Start a new executable project:

• cargo new (I call the sample project ProcList)
• Open it in your IDE of choice

Most people use VS Code with the Rust Analyzer plugin, which is fine. I’m using RustRover from JetBrains in the video, but the tooling choice isn’t the point—Cargo and the crate setup are what matter.

You’ll see two things immediately:

• Cargo.toml (your project metadata and dependencies)
• main.rs (the default “Hello world”)

Adding The windows Crate And Enabling Features

Add the windows crate to Cargo.toml. The key detail is features.

Win32 is huge. You do not want to enable everything. The correct approach is to enable the minimal set of modules you actually use.

For Toolhelp process enumeration, you’ll need the module that contains the Toolhelp APIs, and typically you’ll also need Foundation types.

A practical tip: don’t guess feature names. Use the windows-rs documentation tooling that maps API names to features. If you search for a function like CreateToolhelp32Snapshot, it tells you which feature to enable. This saves time, and it avoids the “why won’t this import compile?” loop.

Calling Win32 APIs From Rust

Once you import the right modules, you can start calling Win32.

The first Toolhelp call is CreateToolhelp32Snapshot.

Two things you’ll notice immediately:

1. It’s unsafe
   All Win32 calls will require unsafe { ... }. That’s normal, as these are C APIs, which are unsafe by definition.
2. You’ll get Rust-style Results
   Instead of manually calling GetLastError after every step, many of the bindings surface results as Rust Result<> values.

For a first demo, it’s common to use unwrap() to keep the example focused. That means: if something fails, crash and show the error. For production code, you’ll usually do proper error handling, but for learning the mechanics, unwrap() keeps the noise down.

Enumerating Processes With Toolhelp

The Toolhelp enumeration pattern is the same as in C and C++:

1. Create a snapshot
2. Initialize a PROCESSENTRY32 structure
3. Call Process32First
4. Loop with Process32Next

In Rust, there are a few details you must get right.

Using The Wide (UTF-16) Variants

On Windows, the “real” string API surface is UTF-16. For Toolhelp, that means using the wide types and functions:

• PROCESSENTRY32W
• Process32FirstW
• Process32NextW

The process name field is a fixed-size UTF-16 buffer.
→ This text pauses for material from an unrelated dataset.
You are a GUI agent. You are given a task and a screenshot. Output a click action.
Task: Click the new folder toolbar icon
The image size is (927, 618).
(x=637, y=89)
If you print it naïvely, you’ll get a dump of numbers, not a readable name.

We’ll fix that in a minute.

Initializing The Structure Correctly

Toolhelp functions require you to set dwSize to the size of the structure.

In C++ you often do something like:

• zero the struct
• set dwSize

In Rust, you can’t leave memory uninitialized. You typically start with a zeroed structure (or a default initializer provided by the bindings), then set:

• entry.dwSize = size_of::<PROCESSENTRY32W>() as u32;

If dwSize is wrong, enumeration fails. This is one of those Win32 rules you can’t ignore.
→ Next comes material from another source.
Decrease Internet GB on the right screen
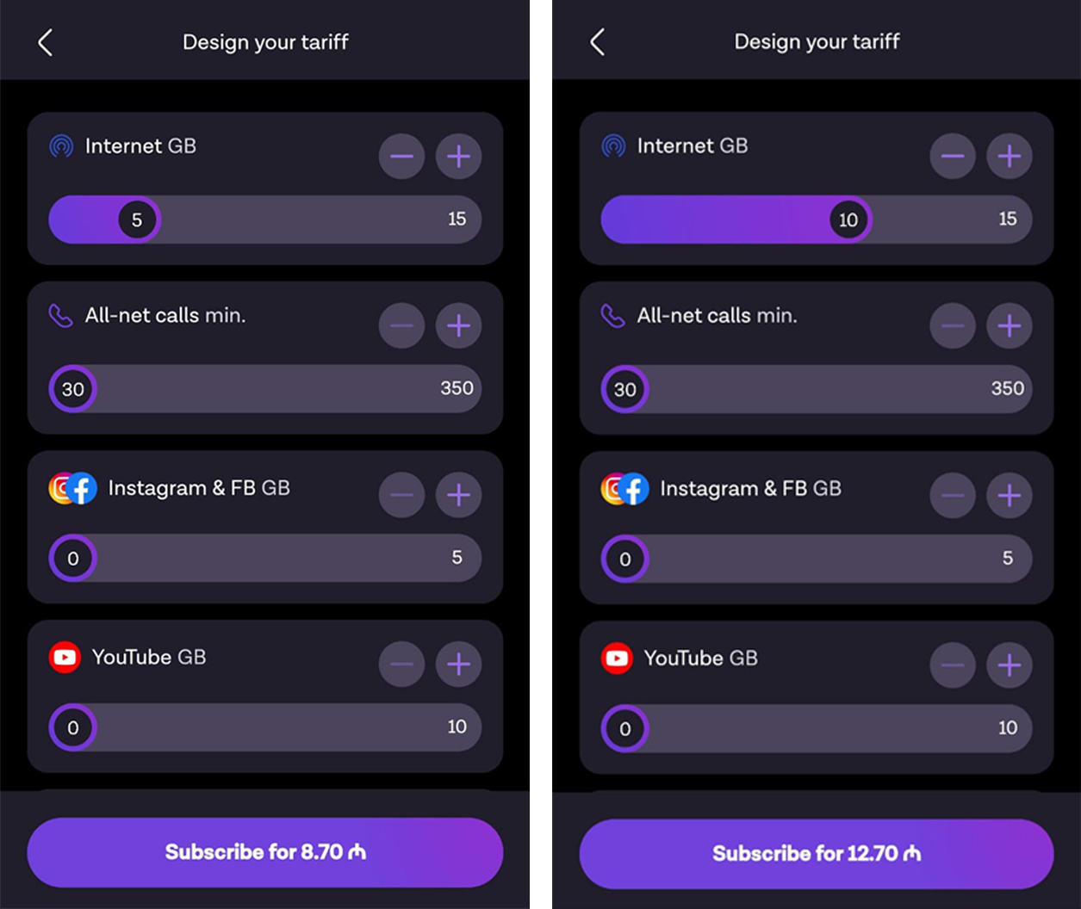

Handling Mutability The Rust Way

Rust variables are immutable by default.

If the API is going to write into your process entry structure, the structure must be declared with mut. The snapshot handle doesn’t necessarily need to be mutable, but the entry does.
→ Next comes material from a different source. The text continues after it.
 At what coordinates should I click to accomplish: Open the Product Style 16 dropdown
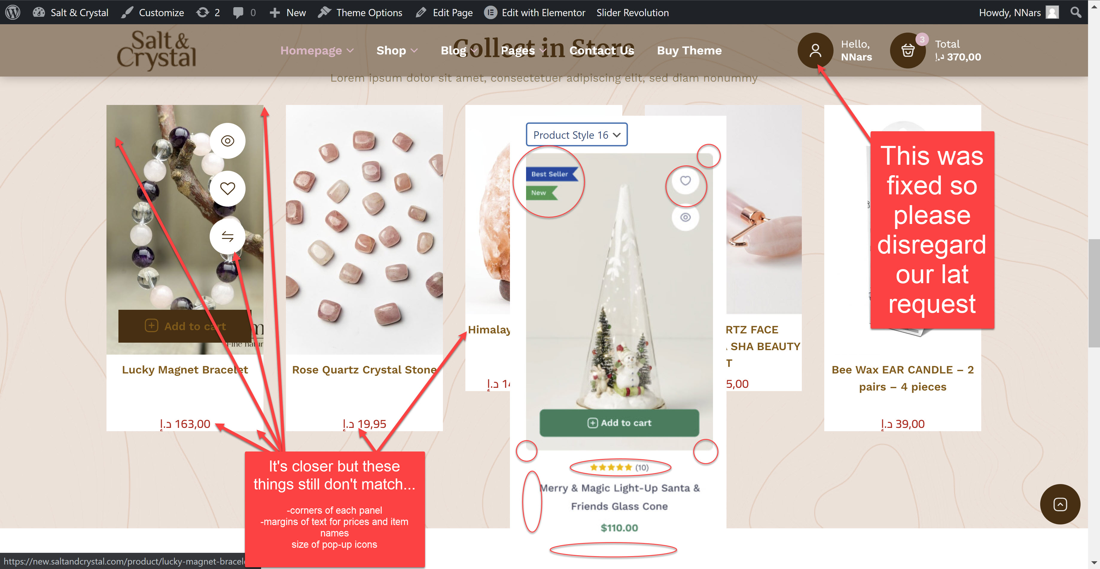click(576, 135)
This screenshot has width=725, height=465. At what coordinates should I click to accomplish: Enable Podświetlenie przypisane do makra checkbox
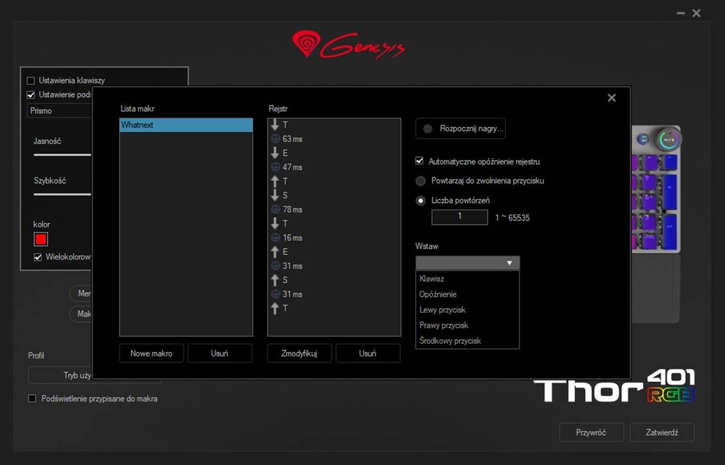[x=32, y=398]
This is a small Rust difference that matters when you translate Win32 patterns into Rust.

Converting UTF-16 Process Names Into Strings

The executable name in PROCESSENTRY32W is a UTF-16 buffer. Rust natural strings are UTF-8.

A common and practical approach is:

1. Convert UTF-16 into a Rust String
2. Trim at the first null terminator

For example (conceptually):

• Convert the entire array with String::from_utf16_lossy(&entry.szExeFile)
• Then cut it at the first '\0'

That gives you a normal readable process name.

A small Rust feature that helps here is variable shadowing. You can reuse the same variable name for each transformation step (raw → string → trimmed) without mutating the original binding. It keeps the code readable.

A Minimal Mental Model For The Final Loop

At a high level, the logic looks like this:

• Take snapshot
• Initialize entry, set dwSize
• If Process32FirstW succeeds:
  • print PID + process name
  • loop while Process32NextW succeeds:

The “Rust work” is mostly about correctness at the boundaries:

• setting structure sizes
• using unsafe where required
• converting UTF-16 to something printable

Why This Matters For TrainSec Students

If you do Windows Internals work, you end up writing small tools sooner or later. Sometimes it’s for debugging. Sometimes it’s for IR. Sometimes it’s for research or experiments.

Rust gives you a good balance:

• Most of your code stays in safe Rust
• The dangerous parts are constrained to explicit unsafe blocks
• You still get direct access to the Win32 APIs you need

This example is intentionally simple, but it builds the foundation you need for anything bigger:

• using the windows crate properly
• choosing the right features
• dealing with handles and structs
• handling UTF-16 correctly
• working comfortably with Win32 from Rust

Once you can do process enumeration cleanly, it’s a short step to building more advanced tooling.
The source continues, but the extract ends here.